Technically, it was for business. She really was supposed to be alert in case anyone needed anything. But it was also because she didn’t want to hear yet again that she should be taking her music “big.” One gesture could certainly serve two purposes.

Lily slipped her phone into her pocket and started to wander, looking for things that needed doing. Keeping the festival up and running, like always.

James caught another glimpse of his driver when he squinted up into the blinding brightness of the stage lights and saw her hanging there. Not like an angel, because she was wearing the same ratty old T-shirt and clearly strapped into the required safety harness, but still welcome. Still ridiculously beautiful.

“If you’re up there, who’s going to bring me a Coke when I ask?” James said, because he couldn’t think of anything else to say.

The girl shrugged. “I delegate. Marlene, go and get-”

“No, please,” James said, holding up a hand. He knew his band was looking at him carrying on this conversation, but he’d decided not to care. “I’m not even thirsty, I don’t know why I said that.”

“I figured it was a power trip. You know, ask me for something you want, figure out how fast I run to get it.”

And so James said what he really meant: “I just want to know your name, if I’m being honest.”

She squinted at him, then pushed a filter in front of the light she was working on. Suddenly, the whole stage was bathed in blue. “I’m Lily.”

“Excellent,” James said, and because he sounded like an idiot he said it again, “excellent, Lily. It’s nice to meet you.”

“Sure,” Lily said, and then she disappeared into the light and James had to go back to rehearsal.

He couldn’t sleep that night. He knew it before he even bothered to put his pajamas on, he just sat on the side of his bed still wearing his shoes. It used to be he could just go for a walk, disappear into the labyrinth of sidewalks in whatever city he was in and come back with his mind blank and empty. Sink into a deep sleep that actually left him feeling rested, when it was over.

But that was years ago, when his career had just begun and the studio hadn’t even been willing to get separate hotel rooms for the four of them. They slept two to a bed, Sirius kicking all night and James sleeping anyway. Now he had to text Addie whenever he wanted to leave and there were arrangements, bodyguards, hostesses that had to sign NDAs if he wanted to be anonymous, photographers tipped off if he didn’t.

There was a buzz in his veins he couldn’t seem to shake off, though. He hadn’t met someone who felt like they’d woken him up in so long. He could just go, if he wanted to, walk and stop at whatever struck his fancy and deal with the consequences tomorrow.

What was funny was that he hadn’t been looking for her. When he’d left the hotel, almost skipping and giddy with the freedom he’d only just discovered, James felt himself heading towards the center of town.
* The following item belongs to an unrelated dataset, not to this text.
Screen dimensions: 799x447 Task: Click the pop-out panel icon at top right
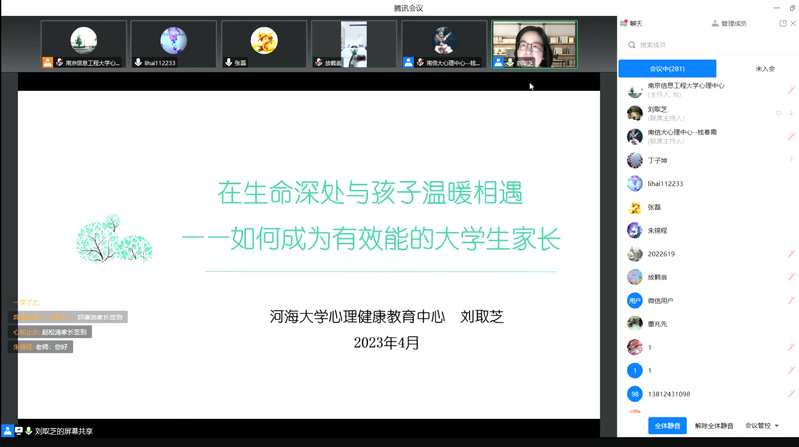pyautogui.click(x=782, y=23)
Or, whatever passed for the center of town in Cokeworth, which was one road that held the inns and the tourist traps, and then one that crossed it that held a seedy bar and a grocery store, and what looked like a boarded up ice cream shop.

He heard music from the bar and he ducked inside. It wasn’t too crowded but the stage was obscured so he made his way to the bar and ordered a drink. The bartender did a double-take but didn’t say anything, which was about as good as it got. He got his pint and found a table, leaned against the wall and set down his drink. “Thank you,” said whoever was singing. “You know I hate festival season and that it pays my bills, so here’s one I hope you’ll like.”

And then they started singing his song. Not the first single off the album, the one that had made his solo career instead of breaking it, but the second one that he hated because it was so obviously to him that it was a desperate plea to his audience. Do it again, the song whined whenever he listened to it, was forced to play it on stage after stage. Make me the most loved man in the world.

Whoever was singing it, though, was singing it as James had written it. Before the producers had gotten their hands on it, changed it into the chart-topper it became. It was perfect. He wanted to scream. He wanted to weep. He settled for standing up, leaving his beer abandoned on the table and pushing forward so he could see who was playing.

It was Lily. Of course it was Lily, of course it was her, with her long red hair and her lips centimeters from the microphone, the guitar strap across her freckled shoulder and her eyes closed as she sang James’ words. Who was this girl? How was she real?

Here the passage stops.